ADT cofounder Justyna Wydrzyńska was charged with a crime in 2022 for shipping abortion pills to a pregnant woman in an abusive relationship who was begging for the pills. Wydrzyńska faced a possible a three-year prison sentence for helping with abortion. She was the first activist to be charged under the law, and was convicted in March 2023 and sentenced to eight months of community service.

The American organization Shout Your Abortion considers ADT a sister organization. After a 2022 leaked draft opinion that would overturn the American court decision Roe v.
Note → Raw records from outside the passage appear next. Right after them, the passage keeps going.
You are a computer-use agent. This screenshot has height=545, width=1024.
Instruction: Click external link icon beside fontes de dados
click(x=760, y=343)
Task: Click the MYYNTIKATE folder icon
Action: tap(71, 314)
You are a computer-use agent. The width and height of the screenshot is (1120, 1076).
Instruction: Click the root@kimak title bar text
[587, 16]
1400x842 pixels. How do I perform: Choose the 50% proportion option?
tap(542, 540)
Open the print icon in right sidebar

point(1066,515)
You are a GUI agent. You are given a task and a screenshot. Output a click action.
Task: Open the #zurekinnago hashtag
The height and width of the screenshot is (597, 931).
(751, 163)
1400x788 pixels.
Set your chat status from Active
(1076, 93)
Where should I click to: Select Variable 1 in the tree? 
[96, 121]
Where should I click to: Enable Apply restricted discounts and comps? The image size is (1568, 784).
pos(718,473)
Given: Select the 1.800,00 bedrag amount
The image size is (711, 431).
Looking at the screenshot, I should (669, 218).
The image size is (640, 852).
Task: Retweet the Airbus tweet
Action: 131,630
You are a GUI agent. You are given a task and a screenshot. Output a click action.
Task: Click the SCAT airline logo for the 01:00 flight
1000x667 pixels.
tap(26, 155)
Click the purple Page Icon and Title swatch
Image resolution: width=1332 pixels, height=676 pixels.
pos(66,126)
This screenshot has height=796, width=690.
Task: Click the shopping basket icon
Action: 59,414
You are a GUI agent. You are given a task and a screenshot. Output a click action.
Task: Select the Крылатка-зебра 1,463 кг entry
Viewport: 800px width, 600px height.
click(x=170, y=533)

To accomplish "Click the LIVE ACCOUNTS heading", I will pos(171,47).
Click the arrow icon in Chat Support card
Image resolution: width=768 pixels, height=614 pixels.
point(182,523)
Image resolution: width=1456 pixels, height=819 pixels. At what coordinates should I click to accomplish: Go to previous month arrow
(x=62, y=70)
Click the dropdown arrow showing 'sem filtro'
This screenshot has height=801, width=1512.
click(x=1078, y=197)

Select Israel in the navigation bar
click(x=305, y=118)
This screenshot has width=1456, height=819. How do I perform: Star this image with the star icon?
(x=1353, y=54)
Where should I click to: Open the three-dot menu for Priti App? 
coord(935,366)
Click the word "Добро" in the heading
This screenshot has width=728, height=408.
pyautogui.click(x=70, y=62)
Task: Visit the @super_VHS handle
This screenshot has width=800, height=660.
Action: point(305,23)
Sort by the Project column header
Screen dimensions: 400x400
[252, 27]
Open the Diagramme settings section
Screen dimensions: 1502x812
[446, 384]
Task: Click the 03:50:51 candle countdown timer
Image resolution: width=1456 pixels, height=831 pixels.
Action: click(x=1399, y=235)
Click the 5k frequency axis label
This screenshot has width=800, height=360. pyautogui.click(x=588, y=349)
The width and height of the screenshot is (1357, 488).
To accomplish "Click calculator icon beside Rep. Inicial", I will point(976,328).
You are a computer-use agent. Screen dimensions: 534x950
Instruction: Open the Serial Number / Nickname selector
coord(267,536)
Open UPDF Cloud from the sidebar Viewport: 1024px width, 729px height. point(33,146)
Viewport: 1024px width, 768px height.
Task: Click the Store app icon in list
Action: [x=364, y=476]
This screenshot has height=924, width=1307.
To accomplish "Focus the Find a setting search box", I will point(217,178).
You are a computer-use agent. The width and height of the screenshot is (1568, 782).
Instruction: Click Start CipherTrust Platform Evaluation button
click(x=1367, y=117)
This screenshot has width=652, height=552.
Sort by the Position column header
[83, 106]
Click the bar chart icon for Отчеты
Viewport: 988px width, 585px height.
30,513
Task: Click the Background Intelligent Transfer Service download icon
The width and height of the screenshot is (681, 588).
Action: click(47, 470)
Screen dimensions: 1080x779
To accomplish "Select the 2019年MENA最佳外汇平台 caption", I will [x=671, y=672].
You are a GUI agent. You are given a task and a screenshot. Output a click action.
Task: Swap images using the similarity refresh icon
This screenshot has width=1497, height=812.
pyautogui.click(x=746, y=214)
Wade, Kinga Jelińska of ADT observed that the legal status of abortion in the US was coming to resemble Poland.

On March 8, 2025, the members of the Abortion Dream Team opened AboTak, the first abortion center in Poland. It is located at Wiejska Street 9, opposite to the Sejm. Justyna Wydrzyńska stated that the location was chosen on purpose to "remind politicians working just across the street about the abortion laws issue in Poland". Since the day the clinic opened, anti-abortion activists have been protesting outside. On April 25, unknown perpetrators threw butyric acid at the entrance to the clinic. After the fourth such incident, on November 24, two perpetrators were arrested. They were a man from Kaja Godek's anti-abortion organization Życie i Rodzina and his 18-year-old son.